Re: A few new options for vacuumdb

From: "Bossart, Nathan" <bossartn(at)amazon(dot)com>
To: Michael Paquier <michael(at)paquier(dot)xyz>
Cc: Masahiko Sawada <sawada(dot)mshk(at)gmail(dot)com>, Robert Haas <robertmhaas(at)gmail(dot)com>, "pgsql-hackers(at)postgresql(dot)org" <pgsql-hackers(at)postgresql(dot)org>
Subject: Re: A few new options for vacuumdb
Date: 2019-01-22 23:21:32
Message-ID: F716EB06-0CBE-4342-9CFA-23409319B52A@amazon.com
Views: Raw Message | Whole Thread | Download mbox | Resend email
Thread:
Lists: pgsql-hackers

On 1/21/19, 10:08 PM, "Michael Paquier" <michael(at)paquier(dot)xyz> wrote:
> On Mon, Jan 21, 2019 at 10:09:09PM +0000, Bossart, Nathan wrote:
>> Here's a new patch set that should address the feedback in this
>> thread. The changes in this version include:
>>
>> - 0001 is a small fix to the 'vacuumdb --disable-page-skipping'
>> documentation. My suggestion is to keep it short and simple like
>> --full, --freeze, --skip-locked, --verbose, and --analyze. The
>> DISABLE_PAGE_SKIPPING option is well-described in the VACUUM
>> documentation, and IMO it is reasonably obvious that such vacuumdb
>> options correspond to the VACUUM options.
>
> Okay, committed this one.

Thanks.

> Regarding the search_path business, there is actually similar business
> in expand_table_name_patterns() for pg_dump if you look close by, so
> as users calling --table don't have to specify the schema, and just
> stick with patterns.

I see. The "WHERE c.relkind..." clause looks a bit different than
what I have, so I've altered vacuumdb's catalog query to match. This
was changed in expand_table_name_patterns() as part of 582edc369cd for
a security fix, so we should probably do something similar here.

> + /*
> + * Prepare the list of tables to process by querying the catalogs.
> + *
> + * Since we execute the constructed query with the default search_path
> + * (which could be unsafe), it is important to fully qualify everything.
> + */
> It is not only important, but also absolutely mandatory, so let's make
> the comment insisting harder on that point. From this point of view,
> the query that you are building is visibly correct.

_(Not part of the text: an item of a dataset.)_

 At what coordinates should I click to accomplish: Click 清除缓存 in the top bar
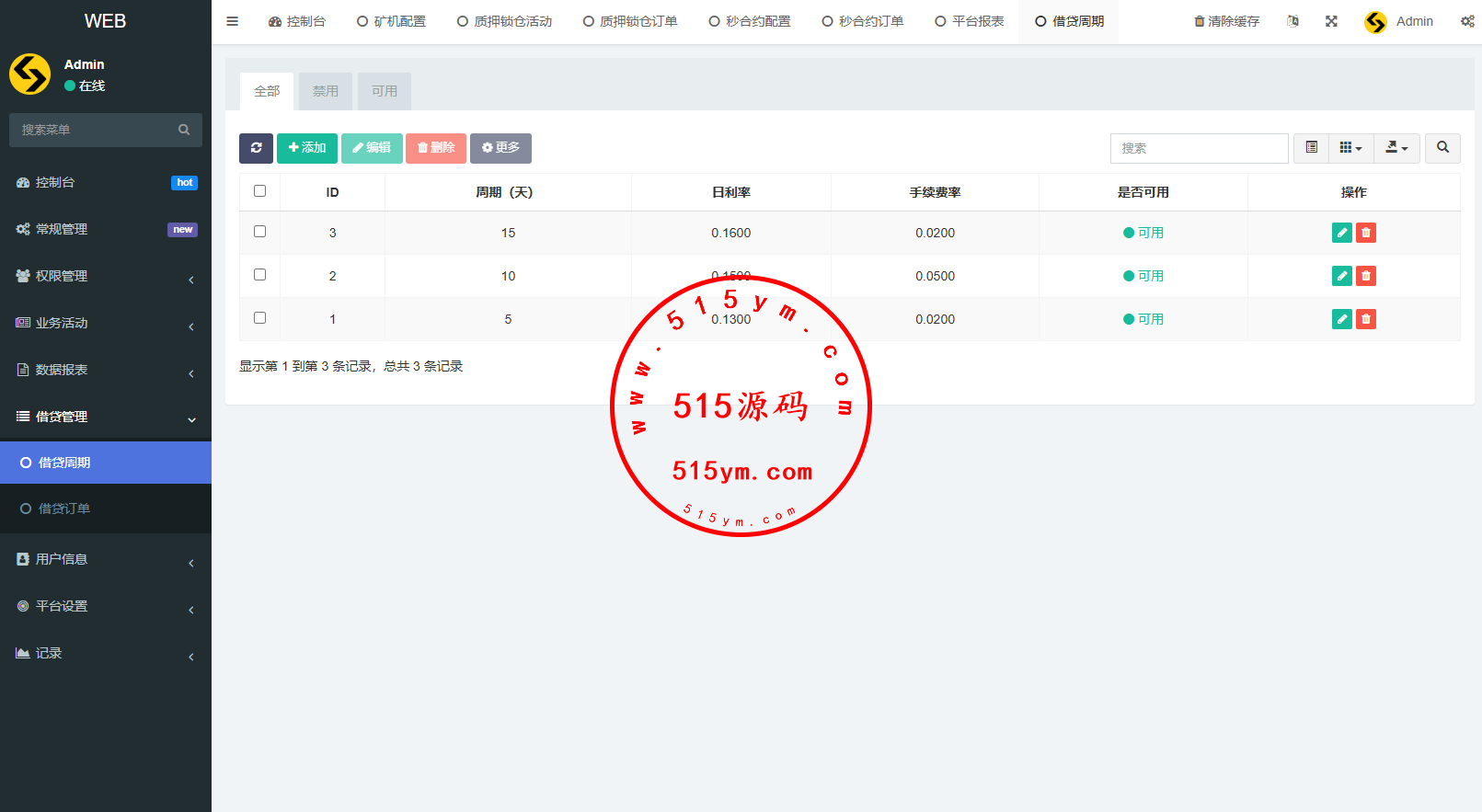[1226, 21]
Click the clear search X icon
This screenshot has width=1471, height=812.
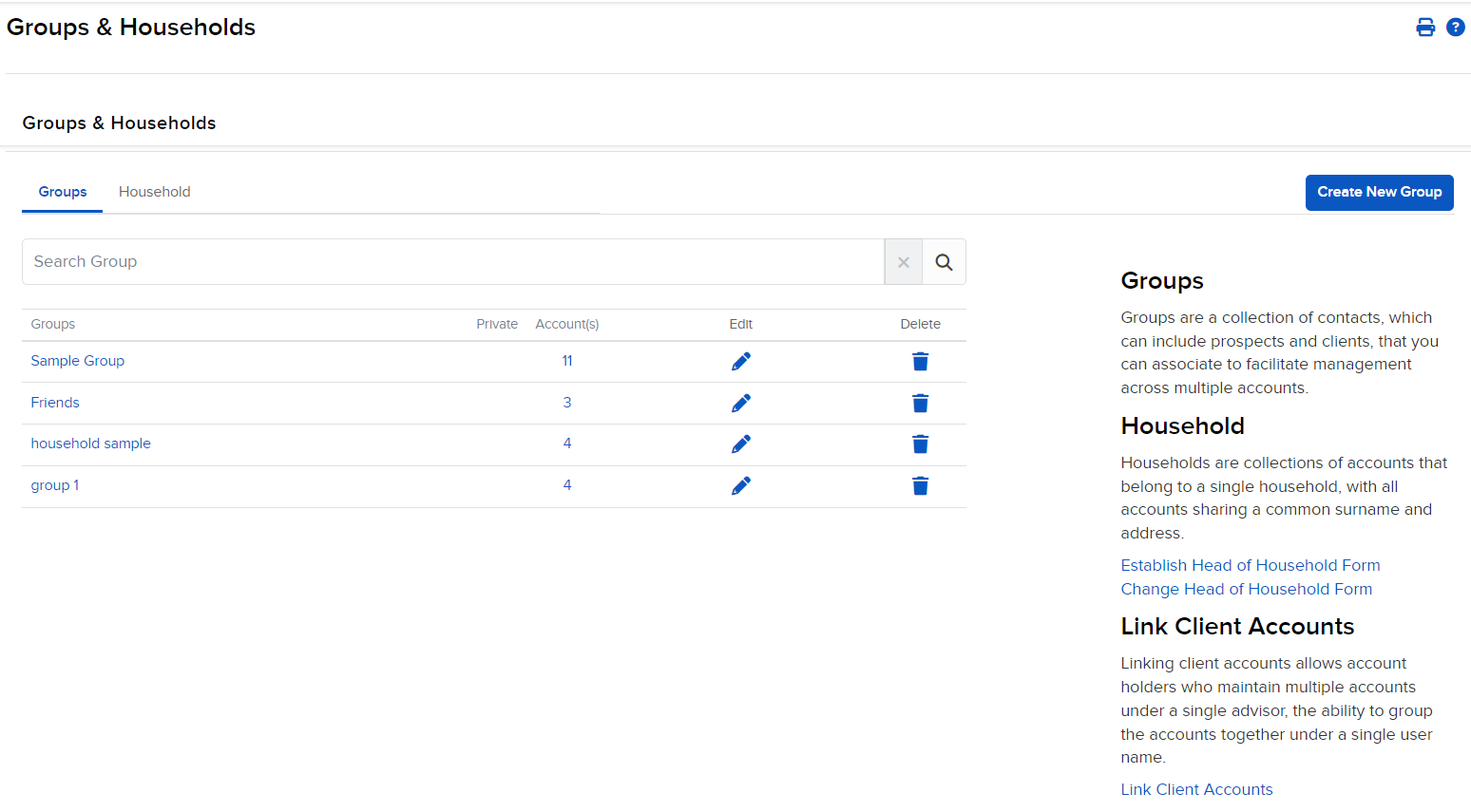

I've updated the comment as suggested.

> + appendStringLiteralConn(&catalog_query, just_table, conn);
> + appendPQExpBuffer(&catalog_query, "::pg_catalog.regclass\n");
> +
> + pg_free(just_table);
> +
> + cell = cell->next;
> + if (cell == NULL)
> + appendPQExpBuffer(&catalog_query, " )\n");
> Hm. It seems to me that you are duplicating what
> processSQLNamePattern() does, so we ought to use it. And it is
> possible to control the generation of the different WHERE clauses with
> a single query based on the number of elements in the list. Perhaps I
> am missing something? It looks unnecessary to export
> split_table_columns_spec() as well.

I'm sorry, I don't quite follow this. AFAICT processSQLNamePattern()
is for generating WHERE clauses based on a wildcard-pattern string for
psql and pg_dump. This portion of the patch is generating a WHERE
clause to filter only for the tables listed via --table, and I don't
think the --table option currently accepts patterns. Since you can
also provide a list of columns with the --table option, I am using
split_table_columns_spec() to retrieve only the table name for the OID
lookup.

> - qr/statement: ANALYZE;/,
> + qr/statement: ANALYZE pg_catalog\./,
> Or we could just use "ANALYZE \.;/", perhaps patching it first.
> Perhaps my regexp here is incorrect, but I just mean to check for an
> ANALYZE query which begins by "ANALYZE " and finishes with ";",
> without caring about what is in-between. This would make the tests
> more portable.

Sure, I've split this out into a separate patch.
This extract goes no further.